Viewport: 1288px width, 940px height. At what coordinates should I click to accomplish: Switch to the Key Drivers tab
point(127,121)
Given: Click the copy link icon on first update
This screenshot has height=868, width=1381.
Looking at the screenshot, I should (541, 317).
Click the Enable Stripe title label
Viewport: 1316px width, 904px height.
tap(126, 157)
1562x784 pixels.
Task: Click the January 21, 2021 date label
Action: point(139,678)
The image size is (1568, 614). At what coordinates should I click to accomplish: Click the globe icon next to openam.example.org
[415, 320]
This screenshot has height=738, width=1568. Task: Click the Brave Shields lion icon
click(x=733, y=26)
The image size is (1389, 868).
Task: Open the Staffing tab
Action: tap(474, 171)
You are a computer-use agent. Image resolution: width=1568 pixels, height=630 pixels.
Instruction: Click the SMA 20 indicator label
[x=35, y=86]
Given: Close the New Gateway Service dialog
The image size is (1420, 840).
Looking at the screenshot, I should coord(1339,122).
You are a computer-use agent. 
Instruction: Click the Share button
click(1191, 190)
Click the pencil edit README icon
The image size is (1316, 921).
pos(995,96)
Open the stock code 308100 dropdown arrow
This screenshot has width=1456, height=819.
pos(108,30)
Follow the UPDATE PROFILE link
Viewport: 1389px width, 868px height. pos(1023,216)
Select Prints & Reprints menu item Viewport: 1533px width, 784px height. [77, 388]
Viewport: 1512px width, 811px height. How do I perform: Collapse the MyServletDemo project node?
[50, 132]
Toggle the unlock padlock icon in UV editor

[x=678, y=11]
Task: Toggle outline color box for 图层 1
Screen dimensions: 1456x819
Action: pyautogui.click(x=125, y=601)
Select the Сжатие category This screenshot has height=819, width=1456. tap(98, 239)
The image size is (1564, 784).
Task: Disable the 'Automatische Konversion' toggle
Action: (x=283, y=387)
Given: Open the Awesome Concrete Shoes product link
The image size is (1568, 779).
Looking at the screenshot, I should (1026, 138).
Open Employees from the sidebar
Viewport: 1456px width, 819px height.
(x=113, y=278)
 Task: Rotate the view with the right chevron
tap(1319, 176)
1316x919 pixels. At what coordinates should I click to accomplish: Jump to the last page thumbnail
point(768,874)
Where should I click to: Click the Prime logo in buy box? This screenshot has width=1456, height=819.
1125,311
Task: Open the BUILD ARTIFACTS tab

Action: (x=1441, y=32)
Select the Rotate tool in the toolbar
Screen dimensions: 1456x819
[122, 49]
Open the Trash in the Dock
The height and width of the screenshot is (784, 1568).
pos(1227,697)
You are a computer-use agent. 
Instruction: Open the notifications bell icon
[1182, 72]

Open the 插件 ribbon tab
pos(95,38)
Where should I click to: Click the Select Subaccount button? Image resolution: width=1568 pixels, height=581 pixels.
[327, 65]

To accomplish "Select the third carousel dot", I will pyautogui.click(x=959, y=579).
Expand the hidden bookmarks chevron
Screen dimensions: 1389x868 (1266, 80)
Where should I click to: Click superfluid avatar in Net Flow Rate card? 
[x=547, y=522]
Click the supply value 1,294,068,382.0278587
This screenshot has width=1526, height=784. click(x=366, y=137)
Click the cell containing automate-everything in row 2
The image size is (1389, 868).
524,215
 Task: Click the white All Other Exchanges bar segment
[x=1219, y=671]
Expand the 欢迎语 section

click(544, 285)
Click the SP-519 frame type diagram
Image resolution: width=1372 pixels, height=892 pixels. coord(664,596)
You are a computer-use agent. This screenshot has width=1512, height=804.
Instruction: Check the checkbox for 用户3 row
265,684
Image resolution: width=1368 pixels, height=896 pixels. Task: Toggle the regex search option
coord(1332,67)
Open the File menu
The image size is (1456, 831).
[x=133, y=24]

========================

### Exercise prompt
Please output the entire listing exactly as it stands.

### Exercise output
Viewport: 1288px width, 940px height. At what coordinates should I click to accomplish: Switch to the Key Drivers tab
point(127,121)
Given: Click the copy link icon on first update
This screenshot has height=868, width=1381.
Looking at the screenshot, I should (541, 317).
Click the Enable Stripe title label
Viewport: 1316px width, 904px height.
tap(126, 157)
1562x784 pixels.
Task: Click the January 21, 2021 date label
Action: point(139,678)
The image size is (1568, 614). At what coordinates should I click to accomplish: Click the globe icon next to openam.example.org
[415, 320]
This screenshot has height=738, width=1568. Task: Click the Brave Shields lion icon
click(x=733, y=26)
The image size is (1389, 868).
Task: Open the Staffing tab
Action: tap(474, 171)
You are a computer-use agent. Image resolution: width=1568 pixels, height=630 pixels.
Instruction: Click the SMA 20 indicator label
[x=35, y=86]
Given: Close the New Gateway Service dialog
The image size is (1420, 840).
Looking at the screenshot, I should coord(1339,122).
You are a computer-use agent. 
Instruction: Click the Share button
click(1191, 190)
Click the pencil edit README icon
The image size is (1316, 921).
pos(995,96)
Open the stock code 308100 dropdown arrow
This screenshot has width=1456, height=819.
pos(108,30)
Follow the UPDATE PROFILE link
Viewport: 1389px width, 868px height. pos(1023,216)
Select Prints & Reprints menu item Viewport: 1533px width, 784px height. [77, 388]
Viewport: 1512px width, 811px height. How do I perform: Collapse the MyServletDemo project node?
[50, 132]
Toggle the unlock padlock icon in UV editor

[x=678, y=11]
Task: Toggle outline color box for 图层 1
Screen dimensions: 1456x819
Action: pyautogui.click(x=125, y=601)
Select the Сжатие category This screenshot has height=819, width=1456. tap(98, 239)
The image size is (1564, 784).
Task: Disable the 'Automatische Konversion' toggle
Action: (x=283, y=387)
Given: Open the Awesome Concrete Shoes product link
The image size is (1568, 779).
Looking at the screenshot, I should (1026, 138).
Open Employees from the sidebar
Viewport: 1456px width, 819px height.
(x=113, y=278)
 Task: Rotate the view with the right chevron
tap(1319, 176)
1316x919 pixels. At what coordinates should I click to accomplish: Jump to the last page thumbnail
point(768,874)
Where should I click to: Click the Prime logo in buy box? This screenshot has width=1456, height=819.
1125,311
Task: Open the BUILD ARTIFACTS tab

Action: (x=1441, y=32)
Select the Rotate tool in the toolbar
Screen dimensions: 1456x819
[122, 49]
Open the Trash in the Dock
The height and width of the screenshot is (784, 1568).
pos(1227,697)
You are a computer-use agent. 
Instruction: Open the notifications bell icon
[1182, 72]

Open the 插件 ribbon tab
pos(95,38)
Where should I click to: Click the Select Subaccount button? Image resolution: width=1568 pixels, height=581 pixels.
[327, 65]

To accomplish "Select the third carousel dot", I will pyautogui.click(x=959, y=579).
Expand the hidden bookmarks chevron
Screen dimensions: 1389x868 (1266, 80)
Where should I click to: Click superfluid avatar in Net Flow Rate card? 
[x=547, y=522]
Click the supply value 1,294,068,382.0278587
This screenshot has width=1526, height=784. click(x=366, y=137)
Click the cell containing automate-everything in row 2
The image size is (1389, 868).
524,215
 Task: Click the white All Other Exchanges bar segment
[x=1219, y=671]
Expand the 欢迎语 section

click(544, 285)
Click the SP-519 frame type diagram
Image resolution: width=1372 pixels, height=892 pixels. coord(664,596)
You are a computer-use agent. This screenshot has width=1512, height=804.
Instruction: Check the checkbox for 用户3 row
265,684
Image resolution: width=1368 pixels, height=896 pixels. Task: Toggle the regex search option
coord(1332,67)
Open the File menu
The image size is (1456, 831).
[x=133, y=24]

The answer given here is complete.